You are viewing a plain text version of this content. The canonical link for it is here.
Posted to dev@nutch.apache.org by JoostRuiter <jo...@adnexus-recruitment.nl> on 2007/04/23 16:31:57 UTC

Perfomance problems and segmenting

Hi All,

First off, I'm quite the noob when it comes to Nutch, so don't bash me if
the following is an enormously stupid question.

We're using Nutch on a P4 Duo Core system (800mhz fsb) with 4gig RAM and a
500gig SATA (3gig/sec) HD. We indexed 350 000 pages into 1 segment of 15gig.


Performance is really poor, if we do get search results it will take
multiple minutes. When the query is longer we are getting the following:

"java.lang.OutOfMemoryError: Java heap memory"

What we have tried to improve on this:
- Slice the segments into smaller chuncks (max: 50000 url/per seg)
- Set io.map.index.skip to 8
- Set indexer.termIndexInterval to 1024
- Cluster with Hadoop (4 nodes to search)

Any ideas? Missing information? Please let me know, this is my graduation
internship and I would really like to get a good grade ;)
-- 
View this message in context: http://www.nabble.com/Perfomance-problems-and-segmenting-tf3631982.html#a10141310
Sent from the Nutch - Dev mailing list archive at Nabble.com.

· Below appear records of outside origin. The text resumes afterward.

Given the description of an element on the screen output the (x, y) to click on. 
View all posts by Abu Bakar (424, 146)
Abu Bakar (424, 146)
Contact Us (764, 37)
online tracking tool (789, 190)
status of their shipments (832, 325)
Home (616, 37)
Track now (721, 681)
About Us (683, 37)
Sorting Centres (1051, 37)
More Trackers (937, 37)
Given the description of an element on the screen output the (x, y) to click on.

Re: Perfomance problems and segmenting

Posted by JoostRuiter <jo...@adnexus-recruitment.nl>.
Dear Briggs,

Currently we allocated 1gig for JVM and Resin/Tomcat.

Greetings, 

Joost


Briggs wrote:
> 
> How much memory are you currently allocating to the search servers?
> 
> 
> 
> On 4/23/07, JoostRuiter <jo...@adnexus-recruitment.nl> wrote:
>>
>> Hi All,
>>
>> First off, I'm quite the noob when it comes to Nutch, so don't bash me if
>> the following is an enormously stupid question.
>>
>> We're using Nutch on a P4 Duo Core system (800mhz fsb) with 4gig RAM and
>> a
>> 500gig SATA (3gig/sec) HD. We indexed 350 000 pages into 1 segment of
>> 15gig.
>>
>>
>> Performance is really poor, if we do get search results it will take
>> multiple minutes. When the query is longer we are getting the following:
>>
>> "java.lang.OutOfMemoryError: Java heap memory"
>>
>> What we have tried to improve on this:
>> - Slice the segments into smaller chuncks (max: 50000 url/per seg)
>> - Set io.map.index.skip to 8
>> - Set indexer.termIndexInterval to 1024
>> - Cluster with Hadoop (4 nodes to search)
>>
>> Any ideas? Missing information? Please let me know, this is my graduation
>> internship and I would really like to get a good grade ;)
>> --
>> View this message in context:
>> http://www.nabble.com/Perfomance-problems-and-segmenting-tf3631982.html#a10141310
>> Sent from the Nutch - Dev mailing list archive at Nabble.com.
>>
>>
> 
> 
> -- 
> "Conscious decisions by concious minds are what make reality real"
> 
> 

-- 
View this message in context: http://www.nabble.com/Perfomance-problems-and-segmenting-tf3631982.html#a10141752
Sent from the Nutch - Dev mailing list archive at Nabble.com.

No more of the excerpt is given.